A familiar piece of art on Memorial’s St. John’s campus will be unveiled again this month.
That’s when restoration of the massive, abstract mural above the entrance to the Education building is expected to be complete.
Work on the 51-year-old mural by Quebec artist Maurice Savoie includes replacing missing pieces, repairing cracks and scrubbing rebar rust, grime and lichen growth from the 1,200-square-foot concrete surface.
Conservation Solutions Inc. (CSI), which specializes in heritage preservation of buildings, sculptures and monuments, began work in mid-August.
“Once they finish their work at the end of September, the scaffolding can come down,” said Keith Bowden, director of engineering and construction with Memorial’s Facilities Management.
“There’s protection in place so people can still come and go from the building.”
Scaffolding is expected to be removed from the entrance by October.
Bowden says CSI will return later in October to waterproof the mural, a task that will take a couple of days to complete and won’t require scaffolding to be installed again.
Repairs are also underway to a pair of structural columns on either side of the building’s main entrance. That work will wrap up at the same same as the mural restoration.
Mr. Bowden expects the cost of the repairs will be in the $225,000 range.
The abstract mural is a familiar sight to anyone on the St. John’s campus and to drivers stopped at the Prince Phillip Drive-Westerland Road intersection.
A ceramicist and sculptor who died in 2013, Mr.

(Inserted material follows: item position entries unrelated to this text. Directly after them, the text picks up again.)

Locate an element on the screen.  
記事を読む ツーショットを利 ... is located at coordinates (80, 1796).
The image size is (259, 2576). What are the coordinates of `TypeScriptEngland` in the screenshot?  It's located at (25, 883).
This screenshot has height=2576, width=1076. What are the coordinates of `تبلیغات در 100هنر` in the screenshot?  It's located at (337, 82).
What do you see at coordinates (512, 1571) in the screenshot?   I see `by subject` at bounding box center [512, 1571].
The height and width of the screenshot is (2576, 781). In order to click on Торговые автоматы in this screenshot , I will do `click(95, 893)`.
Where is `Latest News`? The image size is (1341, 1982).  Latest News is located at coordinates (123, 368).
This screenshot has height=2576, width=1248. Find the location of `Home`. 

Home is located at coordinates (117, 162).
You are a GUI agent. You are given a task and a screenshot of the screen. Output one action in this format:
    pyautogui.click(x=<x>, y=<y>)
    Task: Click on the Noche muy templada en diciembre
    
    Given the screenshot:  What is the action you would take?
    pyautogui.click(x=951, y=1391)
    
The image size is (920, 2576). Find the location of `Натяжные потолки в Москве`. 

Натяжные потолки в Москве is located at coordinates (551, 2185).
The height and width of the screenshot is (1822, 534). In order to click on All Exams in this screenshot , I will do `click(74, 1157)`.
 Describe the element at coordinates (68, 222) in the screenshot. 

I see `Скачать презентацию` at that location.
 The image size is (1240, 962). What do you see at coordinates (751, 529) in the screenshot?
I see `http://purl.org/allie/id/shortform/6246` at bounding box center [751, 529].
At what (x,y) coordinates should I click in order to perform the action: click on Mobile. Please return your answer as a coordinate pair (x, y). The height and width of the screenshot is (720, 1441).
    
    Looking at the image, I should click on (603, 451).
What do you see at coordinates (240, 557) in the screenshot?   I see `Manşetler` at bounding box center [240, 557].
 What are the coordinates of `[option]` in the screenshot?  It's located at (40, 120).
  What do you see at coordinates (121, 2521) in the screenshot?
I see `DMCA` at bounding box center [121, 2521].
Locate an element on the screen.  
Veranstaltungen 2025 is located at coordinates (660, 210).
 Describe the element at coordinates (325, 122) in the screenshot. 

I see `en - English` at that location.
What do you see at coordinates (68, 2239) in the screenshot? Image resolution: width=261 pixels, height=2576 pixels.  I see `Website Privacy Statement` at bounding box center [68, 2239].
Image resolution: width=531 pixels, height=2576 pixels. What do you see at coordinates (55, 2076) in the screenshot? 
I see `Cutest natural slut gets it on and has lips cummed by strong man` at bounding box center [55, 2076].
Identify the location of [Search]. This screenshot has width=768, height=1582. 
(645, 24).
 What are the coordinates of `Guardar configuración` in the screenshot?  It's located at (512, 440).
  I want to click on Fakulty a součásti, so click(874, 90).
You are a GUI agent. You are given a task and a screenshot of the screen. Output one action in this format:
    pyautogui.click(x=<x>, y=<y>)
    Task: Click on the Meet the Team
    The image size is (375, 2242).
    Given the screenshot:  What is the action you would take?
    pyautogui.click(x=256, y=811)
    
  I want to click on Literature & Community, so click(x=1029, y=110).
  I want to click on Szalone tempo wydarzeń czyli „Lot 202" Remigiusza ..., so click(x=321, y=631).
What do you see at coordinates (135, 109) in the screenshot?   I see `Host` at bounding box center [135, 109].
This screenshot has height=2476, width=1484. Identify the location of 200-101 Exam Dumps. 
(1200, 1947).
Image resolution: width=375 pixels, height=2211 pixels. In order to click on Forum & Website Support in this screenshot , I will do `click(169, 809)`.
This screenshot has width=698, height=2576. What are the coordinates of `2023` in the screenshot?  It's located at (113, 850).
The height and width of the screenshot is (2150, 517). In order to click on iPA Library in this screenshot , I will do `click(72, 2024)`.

Savoie produced a number of public murals in St. John’s and throughout Canada, such as a terracotta and ceramic mural at the McGill Metro station and a screen installation at the Quebec pavilion during Expo 67. He primarily worked in clay.
“That was his main medium,” said Kelly Caldwell, CSI’s conservator and project manager.
On its website, CSI notes the Memorial mural “incorporates biomorphic forms and references to nature depicted in raised and incised sculptural forms, colored gravel and splashes of pigment.”
Biomorphic forms are abstract rounded shapes based on those found in nature.
“The abstract style is very similar to his other work and also very reminiscent of the 1960s,” said Mr. Caldwell.
Installed in 1966 as the Education building was completed, Mr. Bowden says the mural has stood the test of time until recently. Last year, pieces of concrete started dropping off. As a safety measure, temporary wooden shelters were installed around the main doors.
“We couldn’t go through another winter with that potential. We get freeze-thaw cycles and water gets at the rebar, freezes and the rust expands and the concrete pops off,” he said. “We had to do something to stabilize it — either take it down or fix it.”
To track down companies with experience in art restoration, Mr. Bowden got in touch with Heritage Canada.
“This one was interesting. It took a bit of digging to find how to tackle this.”
The job went to CSI, which has an office in Ottawa, where it recently completed a four-year project managing the stabilization, repair and cleaning of the West Block parliamentary building’s exterior masonry. The company also did conservation work on the National War Memorial and restoration of a ceiling mosaic in the Wellington building.
Repairs in situ
CSI assessed the Memorial mural in the spring, provided recommendations and later determined the repairs could be done in situ rather than by removing the artwork from the building. They determined that the anchors that were put in place are in good shape.
Then, one of CSI’s first tasks was to determine how the mural was created to produce replicas of the missing sections.
“That’s within our conservation field — not just what does it look like, but how is it made, what is it made with,” said Mr. Caldwell. “So when we do repairs, it’s with the best colour match and the best material that’s going to be compatible.”
The mural was created in 12 concrete panels, with each one spanning roughly 100 square feet.
“Our understanding is these were made in a mould face down,” said Mr. Caldwell. “The coloured mortar was added into the mould first and then the concrete mortar was then pressed into the mould and allowed to set and then applied to the backing concrete.”
As the work continues, CSI is carrying out a variety of tasks to repair the aging concrete, stabilize the rusting rebar and restore the mural’s fading colours.
“We clean out around the exposed areas of rebar, removing any failed material and any of the rust on the rebar,” said Mr. Caldwell. “We’re coating it with a primer type of material that stabilizes the rust and allows us to put brand new repairs over the top of it.”
Using customized cement mortar to recreate the mural details, CSI is replacing damaged or missing pieces. They’ll also remove lichen, algae, debris and car exhaust that have settled on the mural’s surface — dulling the dark red and green pigments in the concrete.
“Where there are areas of loss, we will artistically reapply the pigmented mortars. It’s not actually a paint, it’s a pigmented mortar,” said Mr. Caldwell. “The cleaning will also brighten up those colours.”